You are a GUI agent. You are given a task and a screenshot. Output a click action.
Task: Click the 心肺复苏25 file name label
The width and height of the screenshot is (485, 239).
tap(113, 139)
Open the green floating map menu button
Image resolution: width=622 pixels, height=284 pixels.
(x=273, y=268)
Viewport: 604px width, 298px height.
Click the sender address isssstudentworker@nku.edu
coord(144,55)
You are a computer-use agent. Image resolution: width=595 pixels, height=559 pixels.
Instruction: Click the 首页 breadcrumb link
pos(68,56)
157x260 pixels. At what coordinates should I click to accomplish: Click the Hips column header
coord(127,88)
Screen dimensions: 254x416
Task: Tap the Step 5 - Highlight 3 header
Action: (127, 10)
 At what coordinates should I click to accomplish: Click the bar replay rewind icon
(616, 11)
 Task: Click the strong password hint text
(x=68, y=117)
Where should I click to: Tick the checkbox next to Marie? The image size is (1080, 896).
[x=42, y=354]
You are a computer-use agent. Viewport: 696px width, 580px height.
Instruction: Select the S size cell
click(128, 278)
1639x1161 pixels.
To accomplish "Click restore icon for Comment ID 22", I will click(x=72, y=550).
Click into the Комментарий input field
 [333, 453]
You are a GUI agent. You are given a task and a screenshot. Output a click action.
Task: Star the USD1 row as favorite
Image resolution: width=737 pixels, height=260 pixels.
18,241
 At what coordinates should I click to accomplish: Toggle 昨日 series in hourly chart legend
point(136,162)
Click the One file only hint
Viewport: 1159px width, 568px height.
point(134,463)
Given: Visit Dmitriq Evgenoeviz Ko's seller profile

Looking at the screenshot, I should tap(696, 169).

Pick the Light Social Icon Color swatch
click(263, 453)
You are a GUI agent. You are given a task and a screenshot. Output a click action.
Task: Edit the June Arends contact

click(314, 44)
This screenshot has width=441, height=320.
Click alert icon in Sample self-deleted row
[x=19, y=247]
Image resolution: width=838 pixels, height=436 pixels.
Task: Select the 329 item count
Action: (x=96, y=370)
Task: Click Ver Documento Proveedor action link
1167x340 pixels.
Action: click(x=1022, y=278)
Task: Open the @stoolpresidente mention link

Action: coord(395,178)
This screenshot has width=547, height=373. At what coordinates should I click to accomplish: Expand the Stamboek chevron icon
-- -- --
**Job**
Rewrite all of the records above, changing every "GUI agent" to "interface agent" and leaving everything else unchanged.

**Written reply**
You are a interface agent. You are given a task and a screenshot. Output a click action.
Task: Click the 心肺复苏25 file name label
The width and height of the screenshot is (485, 239).
tap(113, 139)
Open the green floating map menu button
Image resolution: width=622 pixels, height=284 pixels.
(x=273, y=268)
Viewport: 604px width, 298px height.
Click the sender address isssstudentworker@nku.edu
coord(144,55)
You are a computer-use agent. Image resolution: width=595 pixels, height=559 pixels.
Instruction: Click the 首页 breadcrumb link
pos(68,56)
157x260 pixels. At what coordinates should I click to accomplish: Click the Hips column header
coord(127,88)
Screen dimensions: 254x416
Task: Tap the Step 5 - Highlight 3 header
Action: (127, 10)
 At what coordinates should I click to accomplish: Click the bar replay rewind icon
(616, 11)
 Task: Click the strong password hint text
(x=68, y=117)
Where should I click to: Tick the checkbox next to Marie? The image size is (1080, 896).
[x=42, y=354]
You are a computer-use agent. Viewport: 696px width, 580px height.
Instruction: Select the S size cell
click(128, 278)
1639x1161 pixels.
To accomplish "Click restore icon for Comment ID 22", I will click(x=72, y=550).
Click into the Комментарий input field
 [333, 453]
You are a interface agent. You are given a task and a screenshot. Output a click action.
Task: Star the USD1 row as favorite
Image resolution: width=737 pixels, height=260 pixels.
18,241
 At what coordinates should I click to accomplish: Toggle 昨日 series in hourly chart legend
point(136,162)
Click the One file only hint
Viewport: 1159px width, 568px height.
point(134,463)
Given: Visit Dmitriq Evgenoeviz Ko's seller profile

Looking at the screenshot, I should tap(696, 169).

Pick the Light Social Icon Color swatch
click(263, 453)
You are a interface agent. You are given a task and a screenshot. Output a click action.
Task: Edit the June Arends contact

click(314, 44)
This screenshot has width=441, height=320.
Click alert icon in Sample self-deleted row
[x=19, y=247]
Image resolution: width=838 pixels, height=436 pixels.
Task: Select the 329 item count
Action: (x=96, y=370)
Task: Click Ver Documento Proveedor action link
1167x340 pixels.
Action: click(x=1022, y=278)
Task: Open the @stoolpresidente mention link

Action: coord(395,178)
This screenshot has width=547, height=373. At what coordinates should I click to accomplish: Expand the Stamboek chevron icon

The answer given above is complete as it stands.